Also, I executed the init script with the following command: sh -x /etc/init.d/celeryd start, as suggested in the documentation, and this is the output:

# sh -x /etc/init.d/celeryd start
+ SLEEP_SECONDS=5
+ DEFAULT_PID_FILE=/var/run/celery/%n.pid
+ DEFAULT_LOG_FILE=/var/log/celery/%n.log
+ DEFAULT_LOG_LEVEL=INFO
+ DEFAULT_NODES=celery
+ DEFAULT_CELERYD=-m celery.bin.celeryd_detach
+ CELERY_DEFAULTS=/etc/default/celeryd
+ test -f /etc/default/celeryd
+ . /etc/default/celeryd
+ CELERYD_NODES=w1 w2 w3 w4 w5 w6 w7 w8
+ CELERYD_OPTS=--time-limit=300 --concurrency=8
+ CELERYD_CHDIR=/srv/www/web-system/myproject
+ CELERYD_LOG_FILE=/srv/www/web-system/logs/celery/%n.log
+ CELERYD_PID_FILE=/srv/www/web-system/pids/celery/%n.pid
+ CELERYD_LOG_LEVEL=INFO
+ CELERYD_MULTI=/srv/www/web-system/myproject/manage.py celeryd_multi
+ CELERYCTL=/srv/www/web-system/myproject/manage.py celeryctl
+ CELERYD_USER=myproject
+ CELERYD_GROUP=myproject
+ export DJANGO_SETTINGS_MODULE=myproject.settings
+ CELERY_CREATE_DIRS=0
+ CELERY_CREATE_RUNDIR=0
+ CELERY_CREATE_LOGDIR=0
+ [ -z /srv/www/sistema-web/pids/celery/%n.pid ]
+ [ -z /srv/www/sistema-web/logs/celery/%n.log ]
+ CELERYD_LOG_LEVEL=INFO
+ CELERYD_MULTI=/srv/www/web-system/myproject/manage.py celeryd_multi
+ CELERYD=-m celery.bin.celeryd_detach
+ CELERYD_NODES=w1 w2 w3 w4 w5 w6 w7 w8
+ export CELERY_LOADER
+ [ -n  ]
+ dirname /srv/www/web-system/logs/celery/%n.log
+ CELERYD_LOG_DIR=/srv/www/web-system/logs/celery
+ dirname /srv/www/web-system/pids/celery/%n.pid
+ CELERYD_PID_DIR=/srv/www/web-system/pids/celery
+ [ -n yougrups ]
+ DAEMON_OPTS= --uid=myprojects
+ [ -n yougrups ]
+ DAEMON_OPTS= --uid=myprojects --gid=myprojects
+ [ -n /srv/www/web-system/myprojects ]
+ DAEMON_OPTS= --uid=myproject --gid=myproject --workdir=/srv/www/web-system/myproject
+ export PATH=/usr/local/sbin:/usr/local/bin:/usr/sbin:/usr/bin:/sbin:/bin:/usr/games:/usr/sbin:/sbin
+ check_dev_null
+ [ ! -c /dev/null ]
+ check_paths
+ [ 0 -eq 1 ]
+ [ 0 -eq 1 ]
+ start_workers
+ /srv/www/web-system/myproject/manage.py celeryd_multi start w1 w2 w3 w4 w5 w6 w7 w8 --uid=myproject --gid=myproject --workdir=/srv/www/web-system/myproject --pidfile=/srv/www/web-system/pids/celery/%n.pid --logfile=/srv/www/web-system/logs/celery/%n.log --loglevel=INFO --cmd=-m celery.bin.celeryd_detach --time-limit=300 --concurrency=8
celeryd-multi v3.0.21 (Chiastic Slide)
> Starting nodes...
    > w1.myproject: OK
    > w2.myproject: OK
    > w3.myproject: OK
    > w4.myproject: OK
    > w5.myproject: OK
    > w6.myproject: OK
    > w7.myproject: OK
    > w8.myproject: OK
+ sleep 5
+ exit 0

Then, when I check the pids dir, it is empty, and ps aux says there are no active process about it.
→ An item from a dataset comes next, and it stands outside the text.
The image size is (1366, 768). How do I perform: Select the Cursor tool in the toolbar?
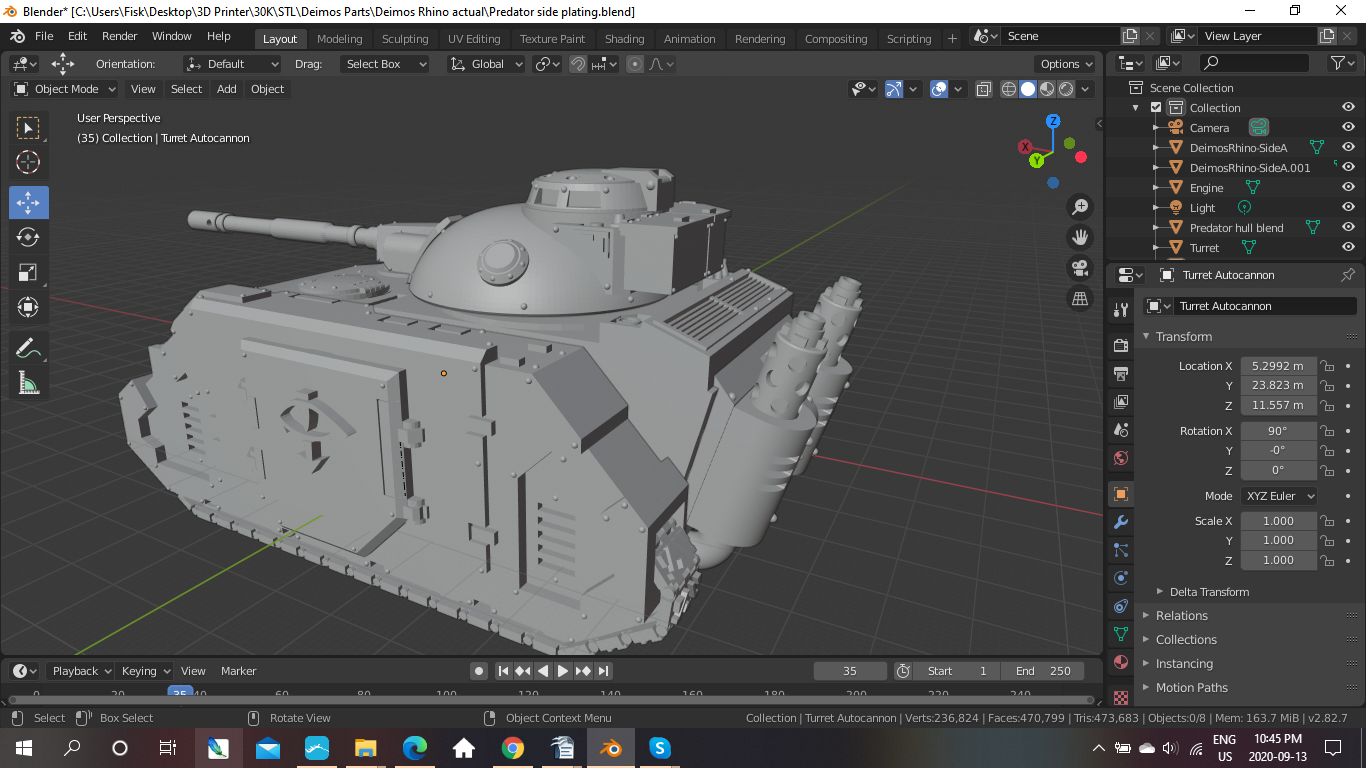28,163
There is nothing in the logs either. I'm not using virtualenv. It just stopped working. The version of django-celery is 3.0.21. Here's my wsgi script:

#!/usr/bin/python
# -*- coding: utf-8 -*-
import os
import sys

path = '/srv/www/web-system/'
if path not in sys.path:
    sys.path.append(path)
    sys.path.append(path + 'myproject/')

os.environ['DJANGO_SETTINGS_MODULE'] = 'myproject.settings'

import djcelery
djcelery.setup_loader()

import django.core.handlers.wsgi
application = django.core.handlers.wsgi.WSGIHandler()

And this is my djcelery associated settings:

# For Celery & RabbitMQ:
# Create user and vhost for RabbitMQ with the following commands:
#
# $ sudo rabbitmqctl add_user myproject <mypassword>
# $ sudo rabbitmqctl add_vhost myproject
# $ sudo rabbitmqctl set_permissions -p myproject myproject ".*" ".*" ".*"
# Format: amqp://user:password@host:port/vhost
BROKER_URL = 'amqp://myproject:mypassword@localhost:5672/myproject'
import djcelery
djcelery.setup_loader()

Please, any suggestion would be really appreciated!!!! thanks in advance...

2

There are 2 answers

3
CamHart On BEST ANSWER

There's probably an error in your code. Try running it manually using

celery worker -A appname

If it throws an error, then you know that's whats wrong with it.

1
anabeto93 On

It most likely has to do with memory on your system
Info Logs [2017-08-02 10:00:32,004: CRITICAL/MainProcess] Unrecoverable error: OSError(12, 'Cannot allocate memory') Traceback (most recent call last)

I was just debugging mine thanks to @Adriaan